"And you shall explain to your child on that day, 'It is because of what the Lord did for me when I went free from Egypt'."
It was the moment for which they had been waiting for more than two hundred years. The Israelites, slaves in Egypt, were about to go free. Ten plagues had struck the country. The people were the first to understand; Pharaoh was the last. God was on the side of freedom and human dignity. You cannot build a nation, however strong your police and army, by enslaving some for the benefit of others. History will turn against you, as it has against every tyranny known to mankind.
And now the time had arrived. The Israelites were on the brink of their release. Moses, their leader, gathered them together and prepared to address them. What would he speak about at this fateful juncture, the birth of a people? He could have spoken about many things. He might have talked about liberty, the breaking of their chains, and the end of slavery. He might have talked about the destination to which they were about to travel, the “land flowing with milk and honey”. Or he might have chosen a more sombre theme: the journey that lay ahead, the dangers they would face: what Nelson Mandela called “the long walk to freedom”. Any one of these would have been the speech of a great leader sensing an historic moment in the destiny of Israel.
Moses did none of these things. Instead he spoke about children, and the distant future, and the duty to pass on memory to generations yet unborn. Three times in this week’s sedra he turns to the theme:
And when your children ask you, ‘What do you mean by this rite?’ you shall say...
Ex. 12:26-27
And you shall explain to your child on that day, ‘It is because of what the Lord did for me when I went free from Egypt’
Ex. 13:8
And when, in time to come, your child asks you, saying, ‘What does this mean?’ you shall answer...
Ex. 13:14
About to gain their freedom, the Israelites were told that they had to become a nation of educators. That is what made Moses not just a great leader, but a unique one. What the Torah is teaching is that freedom is won, not on the battlefield, nor in the political arena, nor in the courts, national or international, but in the human imagination and will. To defend a country you need an army. But to defend a free society you need schools. You need families and an educational system in which ideals are passed on from one generation to the next, and never lost, or despaired of, or obscured. So Jews became the people whose passion was education, whose citadels were schools and whose heroes were teachers.

## Tasks
• a. Return, word for word, the part of the commentary on Moses and education starting at "It was the moment" and ending at "known to mankind.".
• b. Carry the commentary on Moses and education forward, picking up right after its final sentence.

## Given information
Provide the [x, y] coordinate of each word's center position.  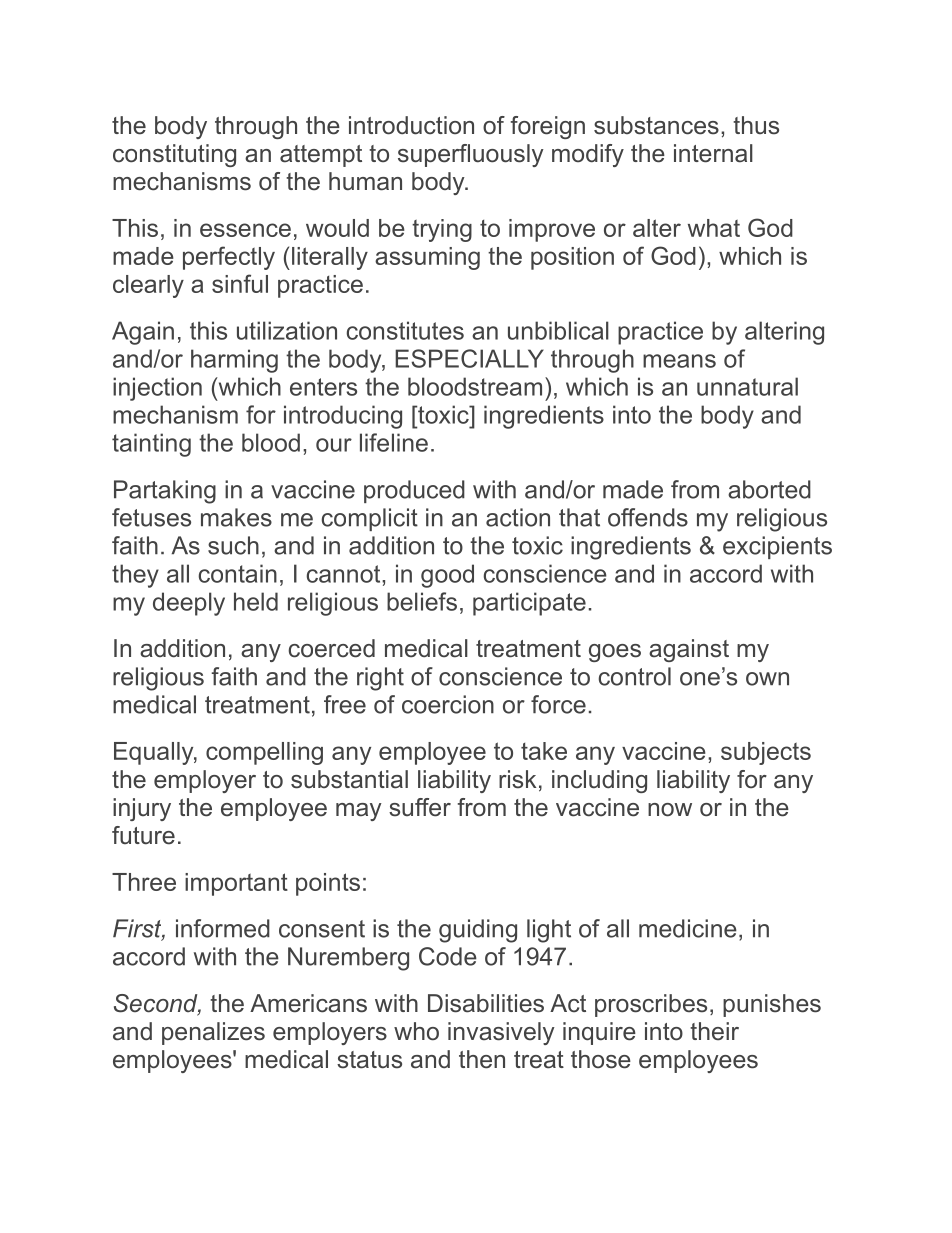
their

## Answers for the tasks
• a.
It was the moment for which they had been waiting for more than two hundred years. The Israelites, slaves in Egypt, were about to go free. Ten plagues had struck the country. The people were the first to understand; Pharaoh was the last. God was on the side of freedom and human dignity. You cannot build a nation, however strong your police and army, by enslaving some for the benefit of others. History will turn against you, as it has against every tyranny known to mankind.

• b.
The result was that by the time the Second Temple was destroyed, Jews had constructed the world’s first system of universal compulsory education, paid for by public funds:
Remember for good the man Joshua ben Gamla, because were it not for him the Torah would have been forgotten from Israel. At first a child was taught by a father, and as a result orphans were left uneducated. It was then resolved that teachers of children should be appointed in Jerusalem, and a father (who lived outside the city) would bring his child there and have him taught, but the orphan was still left without tuition. Then it was resolved to appoint teachers in each district, and boys of the age of sixteen and seventeen were placed under them; but when the teacher was angry with a pupil, he would rebel and leave. Finally Joshua ben Gamla came and instituted that teachers be appointed in every province and every city, and children from the age of six or seven were placed under their charge.
Baba Batra 21a
By contrast, England did not institute universal compulsory education until 1870. The seriousness the Sages attached to education can be measured by the following two passages:
If a city has made no provision for the education of the young, its inhabitants are placed under a ban, until teachers have been engaged. If they persistently neglect this duty, the city is excommunicated, for the world only survives by the merit of the breath of schoolchildren.
Maimonides, Hilchot Talmud Torah 2:1
Rabbi Judah the Prince sent R. Chiyya and R. Issi and R. Ami on a mission through the towns of Israel to establish teachers in every place. They came to a town where there were no teachers. They said to the inhabitants, “Bring us the defenders of the town.” They brought them the military guard. The Rabbis said, “These are not the protectors of the town but its destroyers.” “Who then are the protectors?” asked the inhabitants. They answered, “The teachers.”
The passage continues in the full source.